(Text):
┌──
Click to enlarge Photo: NIH
The lac operon is a favorite of microbiology and biology textbooks, used to explain transcription, regulation, and catabolism. Here's my quick synopsis of the regulation involved, making sure the cell only transcribes genes that encode lactose-eating enzymes only when it is physiologically necessary. But first, a GENETICS crash course in biology:
An operon is a group of genes transcribed as a single unit. It's like buying Orange Box. There's five separate games, but they're all purchased at once in a neat box. The same thing with an operon. If the operon is ON, you get all of the genes activated. If the operon is OFF, none of the genes are activated.
RNA polymerase is a protein that reads DNA molecules in the cell to make RNA. This RNA is then read again by ribosomes to direct the synthesis of specific proteins..
The lac operon is just a string of DNA with two regulatory sites on the DNA and three structural genes (but we'll only talk about two here). The first of the two regulatory sites is the promoter, where the RNA polymerase binds to read the operon to make an RNA copy of it. The second regulatory site is called the operator, where the repressor binds to the operon. The promoter and operator overlap, so if the operator site is occupied by the repressor, RNA polymerase can't access the promoter to start reading the rest of the operon. Imagine the repressor and RNA polymerase as two brothers, and think of the operator and promoter sites as a chair that just big enough for one of two brothers to sit in. One of the brothers, the repressor, is lazy and if he sits in the chair he's going to nap. If the other brother, RNA polymerase, gets to sit in the chair, he's going to be productive and a ton of protein's going to be made. These brothers aren't going to share the chair; either the repressor or RNA polymerase sits in it, but not both. If the repressor binds to operator, the operon is in the OFF position. No genes in the operon are being transcribed, no proteins are being made in that operon. If RNA polymerase binds to the promoter, the operon is in the ON position, and the structural genes are being transcribed. What decides who gets the chair, then?
└──
(Extracted data):
┌──
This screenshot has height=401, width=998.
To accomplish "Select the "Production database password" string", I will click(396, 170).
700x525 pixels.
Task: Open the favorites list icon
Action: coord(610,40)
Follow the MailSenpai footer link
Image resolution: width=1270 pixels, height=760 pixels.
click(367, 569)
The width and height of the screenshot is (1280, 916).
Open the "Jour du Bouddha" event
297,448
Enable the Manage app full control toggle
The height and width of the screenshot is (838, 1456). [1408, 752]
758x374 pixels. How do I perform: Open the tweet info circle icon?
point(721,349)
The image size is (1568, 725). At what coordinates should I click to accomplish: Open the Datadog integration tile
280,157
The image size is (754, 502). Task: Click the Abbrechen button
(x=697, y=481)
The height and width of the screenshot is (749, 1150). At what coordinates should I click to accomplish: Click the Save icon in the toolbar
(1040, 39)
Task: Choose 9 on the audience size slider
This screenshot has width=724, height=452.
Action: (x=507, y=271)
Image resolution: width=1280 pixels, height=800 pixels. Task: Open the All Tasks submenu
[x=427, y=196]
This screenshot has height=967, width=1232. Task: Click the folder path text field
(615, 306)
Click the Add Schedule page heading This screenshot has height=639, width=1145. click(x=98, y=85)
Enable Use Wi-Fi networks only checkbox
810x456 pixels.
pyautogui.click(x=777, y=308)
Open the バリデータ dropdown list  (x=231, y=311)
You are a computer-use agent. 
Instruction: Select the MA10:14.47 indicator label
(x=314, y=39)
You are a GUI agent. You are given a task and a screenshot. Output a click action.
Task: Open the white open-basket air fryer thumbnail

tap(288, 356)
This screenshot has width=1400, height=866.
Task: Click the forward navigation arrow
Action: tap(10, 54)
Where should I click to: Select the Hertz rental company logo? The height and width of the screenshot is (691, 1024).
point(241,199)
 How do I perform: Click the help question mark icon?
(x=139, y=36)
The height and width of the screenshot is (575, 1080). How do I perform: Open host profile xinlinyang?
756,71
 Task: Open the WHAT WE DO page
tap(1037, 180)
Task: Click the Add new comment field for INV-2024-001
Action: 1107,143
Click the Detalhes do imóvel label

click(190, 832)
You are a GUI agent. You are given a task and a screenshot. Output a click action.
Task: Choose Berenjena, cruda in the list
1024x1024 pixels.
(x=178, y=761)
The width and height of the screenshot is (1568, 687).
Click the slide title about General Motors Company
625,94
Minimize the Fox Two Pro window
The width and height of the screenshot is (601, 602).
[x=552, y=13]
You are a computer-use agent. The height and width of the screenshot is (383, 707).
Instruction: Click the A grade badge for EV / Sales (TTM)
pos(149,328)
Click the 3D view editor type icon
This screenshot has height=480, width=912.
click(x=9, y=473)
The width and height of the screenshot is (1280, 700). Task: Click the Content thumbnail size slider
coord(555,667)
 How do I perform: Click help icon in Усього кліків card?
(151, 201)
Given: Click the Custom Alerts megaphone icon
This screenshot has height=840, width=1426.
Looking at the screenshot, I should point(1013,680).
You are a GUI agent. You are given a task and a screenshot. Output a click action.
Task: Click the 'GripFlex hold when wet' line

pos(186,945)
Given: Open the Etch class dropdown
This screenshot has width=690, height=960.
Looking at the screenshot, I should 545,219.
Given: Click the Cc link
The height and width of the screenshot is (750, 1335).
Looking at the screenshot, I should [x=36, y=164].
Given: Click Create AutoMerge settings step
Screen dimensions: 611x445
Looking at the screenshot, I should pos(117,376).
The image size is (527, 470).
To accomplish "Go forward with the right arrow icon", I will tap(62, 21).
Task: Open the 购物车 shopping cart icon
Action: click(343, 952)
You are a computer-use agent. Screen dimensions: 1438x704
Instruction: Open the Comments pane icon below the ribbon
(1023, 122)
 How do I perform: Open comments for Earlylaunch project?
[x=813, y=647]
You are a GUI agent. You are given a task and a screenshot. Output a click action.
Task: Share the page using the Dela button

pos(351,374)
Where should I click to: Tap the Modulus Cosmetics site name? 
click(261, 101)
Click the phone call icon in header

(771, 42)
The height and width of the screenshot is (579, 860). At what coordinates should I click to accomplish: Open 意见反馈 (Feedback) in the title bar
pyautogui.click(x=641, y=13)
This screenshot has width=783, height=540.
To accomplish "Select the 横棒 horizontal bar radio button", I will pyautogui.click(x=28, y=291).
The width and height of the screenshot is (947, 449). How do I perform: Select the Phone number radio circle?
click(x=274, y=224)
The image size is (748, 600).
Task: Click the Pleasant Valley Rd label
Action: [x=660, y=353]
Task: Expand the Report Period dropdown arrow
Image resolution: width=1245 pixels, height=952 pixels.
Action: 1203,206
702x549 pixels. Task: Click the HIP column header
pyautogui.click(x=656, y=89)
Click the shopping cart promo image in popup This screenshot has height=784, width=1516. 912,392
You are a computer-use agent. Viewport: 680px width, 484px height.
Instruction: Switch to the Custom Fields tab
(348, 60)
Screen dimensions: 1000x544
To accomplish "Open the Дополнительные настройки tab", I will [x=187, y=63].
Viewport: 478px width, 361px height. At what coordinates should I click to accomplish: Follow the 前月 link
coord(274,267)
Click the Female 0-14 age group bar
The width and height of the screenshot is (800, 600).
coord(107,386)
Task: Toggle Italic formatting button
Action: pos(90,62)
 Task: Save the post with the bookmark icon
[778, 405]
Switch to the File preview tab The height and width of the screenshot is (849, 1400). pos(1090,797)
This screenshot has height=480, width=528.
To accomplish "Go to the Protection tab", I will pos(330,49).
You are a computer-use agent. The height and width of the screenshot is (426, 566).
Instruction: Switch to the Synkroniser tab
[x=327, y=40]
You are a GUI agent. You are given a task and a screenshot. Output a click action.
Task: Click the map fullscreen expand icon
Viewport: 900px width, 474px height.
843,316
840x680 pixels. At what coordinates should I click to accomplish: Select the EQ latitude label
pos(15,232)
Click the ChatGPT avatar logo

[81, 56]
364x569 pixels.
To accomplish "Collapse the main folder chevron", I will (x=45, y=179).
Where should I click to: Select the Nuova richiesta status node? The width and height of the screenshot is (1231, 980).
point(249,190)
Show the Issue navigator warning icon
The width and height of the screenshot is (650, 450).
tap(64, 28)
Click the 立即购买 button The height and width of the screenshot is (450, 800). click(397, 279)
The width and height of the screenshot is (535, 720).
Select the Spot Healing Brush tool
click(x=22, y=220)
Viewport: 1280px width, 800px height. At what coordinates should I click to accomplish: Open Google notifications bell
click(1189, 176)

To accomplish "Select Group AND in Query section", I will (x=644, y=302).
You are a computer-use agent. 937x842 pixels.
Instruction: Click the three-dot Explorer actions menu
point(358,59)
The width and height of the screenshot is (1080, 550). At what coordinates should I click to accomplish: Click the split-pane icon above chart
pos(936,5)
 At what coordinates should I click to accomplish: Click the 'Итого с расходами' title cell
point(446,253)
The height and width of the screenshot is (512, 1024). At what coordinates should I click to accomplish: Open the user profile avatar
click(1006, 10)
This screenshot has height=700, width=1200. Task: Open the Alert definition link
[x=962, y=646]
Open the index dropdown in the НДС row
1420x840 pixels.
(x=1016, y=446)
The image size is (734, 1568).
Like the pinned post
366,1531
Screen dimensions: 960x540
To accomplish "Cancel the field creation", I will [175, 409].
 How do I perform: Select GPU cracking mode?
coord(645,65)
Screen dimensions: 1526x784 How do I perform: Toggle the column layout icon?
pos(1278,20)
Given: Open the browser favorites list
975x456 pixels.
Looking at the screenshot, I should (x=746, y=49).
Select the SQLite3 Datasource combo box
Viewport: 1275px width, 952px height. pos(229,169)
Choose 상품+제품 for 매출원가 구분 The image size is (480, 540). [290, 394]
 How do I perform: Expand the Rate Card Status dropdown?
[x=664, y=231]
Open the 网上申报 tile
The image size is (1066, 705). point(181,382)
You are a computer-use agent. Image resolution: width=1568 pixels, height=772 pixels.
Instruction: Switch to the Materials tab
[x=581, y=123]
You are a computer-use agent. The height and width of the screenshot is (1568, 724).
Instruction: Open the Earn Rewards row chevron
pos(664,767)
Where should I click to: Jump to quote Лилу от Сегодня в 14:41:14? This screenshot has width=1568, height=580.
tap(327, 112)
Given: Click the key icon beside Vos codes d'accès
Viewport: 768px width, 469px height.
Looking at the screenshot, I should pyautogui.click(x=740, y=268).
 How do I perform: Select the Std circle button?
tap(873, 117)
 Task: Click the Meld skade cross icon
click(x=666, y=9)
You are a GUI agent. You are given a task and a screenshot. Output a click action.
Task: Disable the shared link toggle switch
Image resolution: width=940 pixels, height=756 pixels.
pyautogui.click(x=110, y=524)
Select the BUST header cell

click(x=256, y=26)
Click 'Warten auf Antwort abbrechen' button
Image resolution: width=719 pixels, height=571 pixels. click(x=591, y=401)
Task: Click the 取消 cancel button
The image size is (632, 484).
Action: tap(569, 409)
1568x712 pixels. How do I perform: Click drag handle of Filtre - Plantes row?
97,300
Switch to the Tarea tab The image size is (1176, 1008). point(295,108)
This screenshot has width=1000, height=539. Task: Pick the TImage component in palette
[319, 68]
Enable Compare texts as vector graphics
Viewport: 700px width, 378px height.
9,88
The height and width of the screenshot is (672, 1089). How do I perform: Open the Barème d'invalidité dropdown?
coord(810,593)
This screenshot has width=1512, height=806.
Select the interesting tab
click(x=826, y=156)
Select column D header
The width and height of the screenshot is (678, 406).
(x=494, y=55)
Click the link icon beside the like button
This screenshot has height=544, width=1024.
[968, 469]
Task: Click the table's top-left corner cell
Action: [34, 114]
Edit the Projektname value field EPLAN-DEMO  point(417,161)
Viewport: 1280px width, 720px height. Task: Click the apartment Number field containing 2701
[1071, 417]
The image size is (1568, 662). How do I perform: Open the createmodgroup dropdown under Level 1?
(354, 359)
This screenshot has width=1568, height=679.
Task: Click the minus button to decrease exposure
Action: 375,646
└──
(Assignment): Set down, word for word, the passage of the lac operon text above starting with "Click to enlarge" and going on through "genes are activated.".

(Solution to the problem):
Click to enlarge Photo: NIH
The lac operon is a favorite of microbiology and biology textbooks, used to explain transcription, regulation, and catabolism. Here's my quick synopsis of the regulation involved, making sure the cell only transcribes genes that encode lactose-eating enzymes only when it is physiologically necessary. But first, a GENETICS crash course in biology:
An operon is a group of genes transcribed as a single unit. It's like buying Orange Box. There's five separate games, but they're all purchased at once in a neat box. The same thing with an operon. If the operon is ON, you get all of the genes activated. If the operon is OFF, none of the genes are activated.